Die öffentliche Debatte drehte sich fast nur um die Kreuzfahrtschiffe. Es entstand der Eindruck: Dürfen die nicht mehr in die Lagune von Venedig, wird alles besser.

Kreuzfahrtschiffe kommen tatsächlich in deutlich geringerer Zahl und müssen in Mestre ankern, also einige Kilometer jenseits der Altstadt. Oder sie steuern andere Städte wie Triest an. Schiffspassagiere zahlen wie Übernachtungsgäste eine Umweltabgabe. Der Massentourismus wird dadurch nicht weniger. Von den durchschnittlich 80.000 Besuchern am Tag übernachten nur knapp 10.000 in Venedig. Jeder Bewohner der Altstadt zahlt für die Müllabfuhr von drei Tagesbesuchern. Da fände ich eine Müllgebühr für Touristen richtig.

Das heißt, das Eintrittsgeld wird das Problem des Massentourismus nicht lösen?

Nein, erst eine Obergrenze würde zu einem qualitativ hochwertigen Tourismus führen und die Kunstwerke der Stadt schonen.

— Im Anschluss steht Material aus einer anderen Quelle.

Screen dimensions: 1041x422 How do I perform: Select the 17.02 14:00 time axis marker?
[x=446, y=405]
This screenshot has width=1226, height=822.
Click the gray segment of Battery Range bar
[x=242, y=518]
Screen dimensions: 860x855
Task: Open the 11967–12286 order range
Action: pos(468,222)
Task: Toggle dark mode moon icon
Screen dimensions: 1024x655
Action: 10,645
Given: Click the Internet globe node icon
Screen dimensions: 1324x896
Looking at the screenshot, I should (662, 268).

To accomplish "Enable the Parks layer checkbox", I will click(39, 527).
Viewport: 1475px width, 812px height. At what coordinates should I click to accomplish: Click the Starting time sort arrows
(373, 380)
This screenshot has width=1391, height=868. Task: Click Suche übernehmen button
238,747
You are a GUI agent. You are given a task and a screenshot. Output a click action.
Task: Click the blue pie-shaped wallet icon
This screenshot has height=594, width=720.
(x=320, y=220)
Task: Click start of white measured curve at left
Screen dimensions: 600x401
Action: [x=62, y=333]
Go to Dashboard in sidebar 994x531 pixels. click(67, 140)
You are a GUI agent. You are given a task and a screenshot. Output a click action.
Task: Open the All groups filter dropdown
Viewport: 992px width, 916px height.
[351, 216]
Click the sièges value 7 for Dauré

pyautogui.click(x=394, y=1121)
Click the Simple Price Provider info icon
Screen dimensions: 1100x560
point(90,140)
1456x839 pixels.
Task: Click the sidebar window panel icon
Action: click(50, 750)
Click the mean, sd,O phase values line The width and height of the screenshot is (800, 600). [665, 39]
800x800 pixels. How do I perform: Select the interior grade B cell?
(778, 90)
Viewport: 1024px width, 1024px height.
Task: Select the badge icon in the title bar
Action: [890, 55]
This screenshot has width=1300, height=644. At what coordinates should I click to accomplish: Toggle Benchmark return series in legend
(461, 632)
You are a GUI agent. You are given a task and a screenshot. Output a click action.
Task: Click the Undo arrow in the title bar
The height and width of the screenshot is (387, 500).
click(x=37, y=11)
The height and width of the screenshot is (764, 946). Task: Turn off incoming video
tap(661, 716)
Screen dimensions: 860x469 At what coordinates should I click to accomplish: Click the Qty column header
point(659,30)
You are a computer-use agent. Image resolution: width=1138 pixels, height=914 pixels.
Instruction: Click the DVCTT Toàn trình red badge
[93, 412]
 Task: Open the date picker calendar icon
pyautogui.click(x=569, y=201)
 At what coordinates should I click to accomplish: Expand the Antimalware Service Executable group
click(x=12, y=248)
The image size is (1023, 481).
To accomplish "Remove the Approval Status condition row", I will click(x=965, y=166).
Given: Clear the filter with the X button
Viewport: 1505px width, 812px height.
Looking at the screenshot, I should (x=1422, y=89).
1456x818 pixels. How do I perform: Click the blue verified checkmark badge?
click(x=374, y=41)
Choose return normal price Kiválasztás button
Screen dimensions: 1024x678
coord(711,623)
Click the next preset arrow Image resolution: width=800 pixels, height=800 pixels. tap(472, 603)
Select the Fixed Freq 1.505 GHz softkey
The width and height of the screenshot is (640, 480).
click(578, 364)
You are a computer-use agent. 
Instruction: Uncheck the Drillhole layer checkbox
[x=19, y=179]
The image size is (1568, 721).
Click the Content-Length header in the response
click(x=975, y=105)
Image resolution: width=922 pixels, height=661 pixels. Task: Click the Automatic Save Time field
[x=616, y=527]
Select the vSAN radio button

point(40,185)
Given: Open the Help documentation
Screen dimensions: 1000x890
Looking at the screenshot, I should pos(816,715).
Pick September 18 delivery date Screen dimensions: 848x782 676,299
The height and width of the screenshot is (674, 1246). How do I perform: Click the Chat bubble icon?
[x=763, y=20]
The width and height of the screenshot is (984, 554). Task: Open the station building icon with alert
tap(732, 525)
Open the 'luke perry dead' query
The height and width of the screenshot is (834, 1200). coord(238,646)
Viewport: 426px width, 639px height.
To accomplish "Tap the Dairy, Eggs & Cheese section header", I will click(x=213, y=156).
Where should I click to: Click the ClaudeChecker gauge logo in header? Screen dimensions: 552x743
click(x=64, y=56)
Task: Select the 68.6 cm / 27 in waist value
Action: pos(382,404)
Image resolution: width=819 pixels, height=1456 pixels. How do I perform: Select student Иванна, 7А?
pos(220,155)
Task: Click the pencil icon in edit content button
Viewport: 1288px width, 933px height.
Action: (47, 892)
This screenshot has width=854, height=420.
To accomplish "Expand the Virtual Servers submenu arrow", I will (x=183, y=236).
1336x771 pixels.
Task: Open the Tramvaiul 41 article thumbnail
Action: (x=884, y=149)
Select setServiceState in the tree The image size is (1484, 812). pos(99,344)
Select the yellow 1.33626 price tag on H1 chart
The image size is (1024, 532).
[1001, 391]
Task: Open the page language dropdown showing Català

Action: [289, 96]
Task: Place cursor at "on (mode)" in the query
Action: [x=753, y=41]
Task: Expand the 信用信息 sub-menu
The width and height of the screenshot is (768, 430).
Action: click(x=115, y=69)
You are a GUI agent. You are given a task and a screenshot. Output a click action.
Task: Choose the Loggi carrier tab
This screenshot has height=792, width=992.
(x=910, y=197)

Es dürfen ja nun auch nur noch Gruppen von maximal 25 Leuten durch Venedig laufen. Kontrolliert wird sowieso nichts. Hier gibt es inzwischen sogar unautorisierte Stadtführer, die erklären, Marco Polo sei im Markusdom beerdigt. Alle Überlegungen, die Zahl der Touristen etwa auf 50.000 pro Tag zu begrenzen, wurden fallen gelassen. Ich begreife deshalb nicht, warum die UNESCO sofort applaudiert hat. Das ist reine Augenwischerei. Die Frage ist auch, ob die Einnahmen aus dem Eintritt zum Erhalt der Altstadt oder für den Bau von Bürgersteigen in Mestre verwendet werden.

Bekannt ist auch, dass viele Venezianer das Eintrittsgeld ablehnen.

Die Einwohner sind geteilter Meinung. Die einen sind für die Einführung der Taxe, die anderen dagegen. Letztere befürchten, dass Venedig zu einem Disneyland mutiert oder potenzielle Gäste das Eintrittsgeld nicht bezahlen können oder wollen und dann ausbleiben. Allerdings bekommen die Schattenseiten des Massentourismus nur die zu spüren, die in der Altstadt wohnen, nicht aber die, die auf dem Festland leben.

Wie so oft geht es also am Ende nur ums Geld.

Das ist ja auch verständlich, denn die Stadt lebt nun mal vom Tourismus. Die Frage ist nur: Wie verdient man es? Das Beispiel Amsterdam zeigt, wie man den Massentourismus im Interesse der Einwohner einer Stadt zurückdrängt, ohne Besucher auszuschließen. Sie müssen nur mehr zahlen, um in Amsterdam zu sein. Solche innovativen Konzepte braucht es auch für Venedig.

Aber verlassen wollen Sie Venedig trotzdem nicht, stimmt's?

Nein, auf keinen Fall, ich liebe diese Stadt wie eh und je.

Mit Susanne Kunz-Saponaro sprach Thomas Schmoll.